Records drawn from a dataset

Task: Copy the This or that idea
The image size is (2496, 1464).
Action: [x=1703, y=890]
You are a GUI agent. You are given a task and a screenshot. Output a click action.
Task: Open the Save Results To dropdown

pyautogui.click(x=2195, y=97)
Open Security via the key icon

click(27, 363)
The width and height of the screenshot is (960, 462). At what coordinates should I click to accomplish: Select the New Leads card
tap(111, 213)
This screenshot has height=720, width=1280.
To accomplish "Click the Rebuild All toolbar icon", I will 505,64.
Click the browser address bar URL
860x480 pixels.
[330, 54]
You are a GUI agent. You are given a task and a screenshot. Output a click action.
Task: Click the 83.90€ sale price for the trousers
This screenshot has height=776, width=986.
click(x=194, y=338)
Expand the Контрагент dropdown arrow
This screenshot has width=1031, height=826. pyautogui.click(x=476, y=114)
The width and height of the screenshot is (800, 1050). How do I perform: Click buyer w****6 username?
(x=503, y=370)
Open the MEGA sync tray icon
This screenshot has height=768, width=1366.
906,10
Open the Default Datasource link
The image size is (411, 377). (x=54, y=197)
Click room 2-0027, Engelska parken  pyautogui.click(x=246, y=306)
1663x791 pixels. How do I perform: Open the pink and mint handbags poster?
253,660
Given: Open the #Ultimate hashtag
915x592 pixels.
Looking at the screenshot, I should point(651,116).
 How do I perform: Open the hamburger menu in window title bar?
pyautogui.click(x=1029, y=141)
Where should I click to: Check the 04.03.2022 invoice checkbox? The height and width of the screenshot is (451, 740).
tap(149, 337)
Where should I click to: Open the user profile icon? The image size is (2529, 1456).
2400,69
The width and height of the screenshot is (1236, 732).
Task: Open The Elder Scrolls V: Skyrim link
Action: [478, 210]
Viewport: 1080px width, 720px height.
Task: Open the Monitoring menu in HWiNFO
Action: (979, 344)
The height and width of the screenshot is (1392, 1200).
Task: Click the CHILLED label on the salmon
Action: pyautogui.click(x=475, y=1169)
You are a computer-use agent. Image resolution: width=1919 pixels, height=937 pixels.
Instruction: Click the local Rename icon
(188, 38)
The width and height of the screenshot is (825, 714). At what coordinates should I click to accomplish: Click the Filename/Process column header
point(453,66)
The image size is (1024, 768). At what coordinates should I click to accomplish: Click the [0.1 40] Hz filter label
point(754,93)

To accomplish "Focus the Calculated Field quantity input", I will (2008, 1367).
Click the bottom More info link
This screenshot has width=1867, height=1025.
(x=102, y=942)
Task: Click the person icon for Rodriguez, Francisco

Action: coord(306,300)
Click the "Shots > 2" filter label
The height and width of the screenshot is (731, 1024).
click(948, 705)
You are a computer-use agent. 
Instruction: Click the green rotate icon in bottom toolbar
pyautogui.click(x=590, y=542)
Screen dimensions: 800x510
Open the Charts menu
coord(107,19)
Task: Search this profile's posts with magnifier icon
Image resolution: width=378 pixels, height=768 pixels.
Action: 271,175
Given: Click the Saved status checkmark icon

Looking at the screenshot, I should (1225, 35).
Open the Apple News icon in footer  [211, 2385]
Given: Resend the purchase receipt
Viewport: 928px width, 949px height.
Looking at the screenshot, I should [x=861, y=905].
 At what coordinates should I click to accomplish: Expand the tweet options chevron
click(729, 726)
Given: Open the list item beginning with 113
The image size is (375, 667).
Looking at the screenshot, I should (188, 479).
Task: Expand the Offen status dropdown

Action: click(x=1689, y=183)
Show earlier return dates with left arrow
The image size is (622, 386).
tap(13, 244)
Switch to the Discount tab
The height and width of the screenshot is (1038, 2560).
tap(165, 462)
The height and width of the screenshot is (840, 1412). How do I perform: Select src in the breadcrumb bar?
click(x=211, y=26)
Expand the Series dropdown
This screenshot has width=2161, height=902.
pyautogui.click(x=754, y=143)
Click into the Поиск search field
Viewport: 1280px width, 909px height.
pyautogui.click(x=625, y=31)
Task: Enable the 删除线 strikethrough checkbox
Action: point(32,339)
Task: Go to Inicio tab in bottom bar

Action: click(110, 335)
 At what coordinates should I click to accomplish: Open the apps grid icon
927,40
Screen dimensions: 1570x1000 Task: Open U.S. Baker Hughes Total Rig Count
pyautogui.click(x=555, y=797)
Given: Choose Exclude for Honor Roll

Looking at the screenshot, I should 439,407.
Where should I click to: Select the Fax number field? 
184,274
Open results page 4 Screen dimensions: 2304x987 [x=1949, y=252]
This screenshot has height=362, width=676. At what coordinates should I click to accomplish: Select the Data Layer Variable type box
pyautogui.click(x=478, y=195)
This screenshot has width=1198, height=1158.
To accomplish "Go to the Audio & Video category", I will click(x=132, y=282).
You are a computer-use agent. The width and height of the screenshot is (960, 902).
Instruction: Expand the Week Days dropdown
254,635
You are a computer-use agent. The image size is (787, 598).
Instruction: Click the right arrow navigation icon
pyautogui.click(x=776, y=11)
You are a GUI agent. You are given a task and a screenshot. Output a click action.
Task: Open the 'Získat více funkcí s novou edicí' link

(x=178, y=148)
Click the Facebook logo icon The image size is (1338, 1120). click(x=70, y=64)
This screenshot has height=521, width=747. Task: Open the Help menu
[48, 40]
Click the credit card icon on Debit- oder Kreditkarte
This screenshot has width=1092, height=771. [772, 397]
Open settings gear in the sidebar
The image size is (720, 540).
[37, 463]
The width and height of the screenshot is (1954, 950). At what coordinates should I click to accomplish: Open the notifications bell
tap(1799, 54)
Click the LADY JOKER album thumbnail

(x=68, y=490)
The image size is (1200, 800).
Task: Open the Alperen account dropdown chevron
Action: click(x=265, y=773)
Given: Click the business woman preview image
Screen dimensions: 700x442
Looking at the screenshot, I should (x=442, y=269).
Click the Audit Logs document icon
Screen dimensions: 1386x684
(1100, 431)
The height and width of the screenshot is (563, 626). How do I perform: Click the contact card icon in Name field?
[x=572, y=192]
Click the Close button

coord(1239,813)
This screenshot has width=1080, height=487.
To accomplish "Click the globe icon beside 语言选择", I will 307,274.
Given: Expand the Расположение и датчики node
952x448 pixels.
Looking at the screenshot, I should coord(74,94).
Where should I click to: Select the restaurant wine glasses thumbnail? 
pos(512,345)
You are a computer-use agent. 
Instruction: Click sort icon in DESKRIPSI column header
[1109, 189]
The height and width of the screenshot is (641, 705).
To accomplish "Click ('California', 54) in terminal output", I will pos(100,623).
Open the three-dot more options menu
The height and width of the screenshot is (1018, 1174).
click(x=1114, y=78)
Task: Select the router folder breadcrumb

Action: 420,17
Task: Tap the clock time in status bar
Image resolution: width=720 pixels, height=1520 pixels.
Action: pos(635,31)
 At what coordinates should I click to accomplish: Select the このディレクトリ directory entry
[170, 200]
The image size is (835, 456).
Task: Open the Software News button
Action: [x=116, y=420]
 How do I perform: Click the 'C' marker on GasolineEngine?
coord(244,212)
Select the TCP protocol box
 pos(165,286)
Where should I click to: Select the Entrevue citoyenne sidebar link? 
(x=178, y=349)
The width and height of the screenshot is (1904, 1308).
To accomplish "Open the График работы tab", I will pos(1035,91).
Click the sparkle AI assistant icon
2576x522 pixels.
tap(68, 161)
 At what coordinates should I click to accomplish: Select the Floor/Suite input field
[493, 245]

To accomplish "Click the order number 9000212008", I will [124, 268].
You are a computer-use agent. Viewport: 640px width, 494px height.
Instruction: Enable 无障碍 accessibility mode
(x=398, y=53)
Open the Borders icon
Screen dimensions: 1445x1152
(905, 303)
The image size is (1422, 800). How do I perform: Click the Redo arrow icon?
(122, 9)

• **What is needed**
Restate the records above in full, keeping each line exactly as it stands.

• **Response to the exercise**
Task: Copy the This or that idea
The image size is (2496, 1464).
Action: [x=1703, y=890]
You are a GUI agent. You are given a task and a screenshot. Output a click action.
Task: Open the Save Results To dropdown

pyautogui.click(x=2195, y=97)
Open Security via the key icon

click(27, 363)
The width and height of the screenshot is (960, 462). At what coordinates should I click to accomplish: Select the New Leads card
tap(111, 213)
This screenshot has height=720, width=1280.
To accomplish "Click the Rebuild All toolbar icon", I will 505,64.
Click the browser address bar URL
860x480 pixels.
[330, 54]
You are a GUI agent. You are given a task and a screenshot. Output a click action.
Task: Click the 83.90€ sale price for the trousers
This screenshot has height=776, width=986.
click(x=194, y=338)
Expand the Контрагент dropdown arrow
This screenshot has width=1031, height=826. pyautogui.click(x=476, y=114)
The width and height of the screenshot is (800, 1050). How do I perform: Click buyer w****6 username?
(x=503, y=370)
Open the MEGA sync tray icon
This screenshot has height=768, width=1366.
906,10
Open the Default Datasource link
The image size is (411, 377). (x=54, y=197)
Click room 2-0027, Engelska parken  pyautogui.click(x=246, y=306)
1663x791 pixels. How do I perform: Open the pink and mint handbags poster?
253,660
Given: Open the #Ultimate hashtag
915x592 pixels.
Looking at the screenshot, I should point(651,116).
 How do I perform: Open the hamburger menu in window title bar?
pyautogui.click(x=1029, y=141)
Where should I click to: Check the 04.03.2022 invoice checkbox? The height and width of the screenshot is (451, 740).
tap(149, 337)
Where should I click to: Open the user profile icon? The image size is (2529, 1456).
2400,69
The width and height of the screenshot is (1236, 732).
Task: Open The Elder Scrolls V: Skyrim link
Action: [478, 210]
Viewport: 1080px width, 720px height.
Task: Open the Monitoring menu in HWiNFO
Action: (979, 344)
The height and width of the screenshot is (1392, 1200).
Task: Click the CHILLED label on the salmon
Action: pyautogui.click(x=475, y=1169)
You are a computer-use agent. Image resolution: width=1919 pixels, height=937 pixels.
Instruction: Click the local Rename icon
(188, 38)
The width and height of the screenshot is (825, 714). At what coordinates should I click to accomplish: Click the Filename/Process column header
point(453,66)
The image size is (1024, 768). At what coordinates should I click to accomplish: Click the [0.1 40] Hz filter label
point(754,93)

To accomplish "Focus the Calculated Field quantity input", I will (2008, 1367).
Click the bottom More info link
This screenshot has width=1867, height=1025.
(x=102, y=942)
Task: Click the person icon for Rodriguez, Francisco

Action: coord(306,300)
Click the "Shots > 2" filter label
The height and width of the screenshot is (731, 1024).
click(948, 705)
You are a computer-use agent. 
Instruction: Click the green rotate icon in bottom toolbar
pyautogui.click(x=590, y=542)
Screen dimensions: 800x510
Open the Charts menu
coord(107,19)
Task: Search this profile's posts with magnifier icon
Image resolution: width=378 pixels, height=768 pixels.
Action: 271,175
Given: Click the Saved status checkmark icon

Looking at the screenshot, I should (1225, 35).
Open the Apple News icon in footer  [211, 2385]
Given: Resend the purchase receipt
Viewport: 928px width, 949px height.
Looking at the screenshot, I should [x=861, y=905].
 At what coordinates should I click to accomplish: Expand the tweet options chevron
click(729, 726)
Given: Open the list item beginning with 113
The image size is (375, 667).
Looking at the screenshot, I should (188, 479).
Task: Expand the Offen status dropdown

Action: click(x=1689, y=183)
Show earlier return dates with left arrow
The image size is (622, 386).
tap(13, 244)
Switch to the Discount tab
The height and width of the screenshot is (1038, 2560).
tap(165, 462)
The height and width of the screenshot is (840, 1412). How do I perform: Select src in the breadcrumb bar?
click(x=211, y=26)
Expand the Series dropdown
This screenshot has width=2161, height=902.
pyautogui.click(x=754, y=143)
Click into the Поиск search field
Viewport: 1280px width, 909px height.
pyautogui.click(x=625, y=31)
Task: Enable the 删除线 strikethrough checkbox
Action: point(32,339)
Task: Go to Inicio tab in bottom bar

Action: click(110, 335)
 At what coordinates should I click to accomplish: Open the apps grid icon
927,40
Screen dimensions: 1570x1000 Task: Open U.S. Baker Hughes Total Rig Count
pyautogui.click(x=555, y=797)
Given: Choose Exclude for Honor Roll

Looking at the screenshot, I should 439,407.
Where should I click to: Select the Fax number field? 
184,274
Open results page 4 Screen dimensions: 2304x987 [x=1949, y=252]
This screenshot has height=362, width=676. At what coordinates should I click to accomplish: Select the Data Layer Variable type box
pyautogui.click(x=478, y=195)
This screenshot has width=1198, height=1158.
To accomplish "Go to the Audio & Video category", I will click(x=132, y=282).
You are a computer-use agent. The width and height of the screenshot is (960, 902).
Instruction: Expand the Week Days dropdown
254,635
You are a computer-use agent. The image size is (787, 598).
Instruction: Click the right arrow navigation icon
pyautogui.click(x=776, y=11)
You are a GUI agent. You are given a task and a screenshot. Output a click action.
Task: Open the 'Získat více funkcí s novou edicí' link

(x=178, y=148)
Click the Facebook logo icon The image size is (1338, 1120). click(x=70, y=64)
This screenshot has height=521, width=747. Task: Open the Help menu
[48, 40]
Click the credit card icon on Debit- oder Kreditkarte
This screenshot has width=1092, height=771. [772, 397]
Open settings gear in the sidebar
The image size is (720, 540).
[37, 463]
The width and height of the screenshot is (1954, 950). At what coordinates should I click to accomplish: Open the notifications bell
tap(1799, 54)
Click the LADY JOKER album thumbnail

(x=68, y=490)
The image size is (1200, 800).
Task: Open the Alperen account dropdown chevron
Action: click(x=265, y=773)
Given: Click the business woman preview image
Screen dimensions: 700x442
Looking at the screenshot, I should (x=442, y=269).
Click the Audit Logs document icon
Screen dimensions: 1386x684
(1100, 431)
The height and width of the screenshot is (563, 626). How do I perform: Click the contact card icon in Name field?
[x=572, y=192]
Click the Close button

coord(1239,813)
This screenshot has width=1080, height=487.
To accomplish "Click the globe icon beside 语言选择", I will 307,274.
Given: Expand the Расположение и датчики node
952x448 pixels.
Looking at the screenshot, I should coord(74,94).
Where should I click to: Select the restaurant wine glasses thumbnail? 
pos(512,345)
You are a computer-use agent. 
Instruction: Click sort icon in DESKRIPSI column header
[1109, 189]
The height and width of the screenshot is (641, 705).
To accomplish "Click ('California', 54) in terminal output", I will pos(100,623).
Open the three-dot more options menu
The height and width of the screenshot is (1018, 1174).
click(x=1114, y=78)
Task: Select the router folder breadcrumb

Action: 420,17
Task: Tap the clock time in status bar
Image resolution: width=720 pixels, height=1520 pixels.
Action: pos(635,31)
 At what coordinates should I click to accomplish: Select the このディレクトリ directory entry
[170, 200]
The image size is (835, 456).
Task: Open the Software News button
Action: [x=116, y=420]
 How do I perform: Click the 'C' marker on GasolineEngine?
coord(244,212)
Select the TCP protocol box
 pos(165,286)
Where should I click to: Select the Entrevue citoyenne sidebar link? 
(x=178, y=349)
The width and height of the screenshot is (1904, 1308).
To accomplish "Open the График работы tab", I will pos(1035,91).
Click the sparkle AI assistant icon
2576x522 pixels.
tap(68, 161)
 At what coordinates should I click to accomplish: Select the Floor/Suite input field
[493, 245]

To accomplish "Click the order number 9000212008", I will [124, 268].
You are a computer-use agent. Viewport: 640px width, 494px height.
Instruction: Enable 无障碍 accessibility mode
(x=398, y=53)
Open the Borders icon
Screen dimensions: 1445x1152
(905, 303)
The image size is (1422, 800). How do I perform: Click the Redo arrow icon?
(122, 9)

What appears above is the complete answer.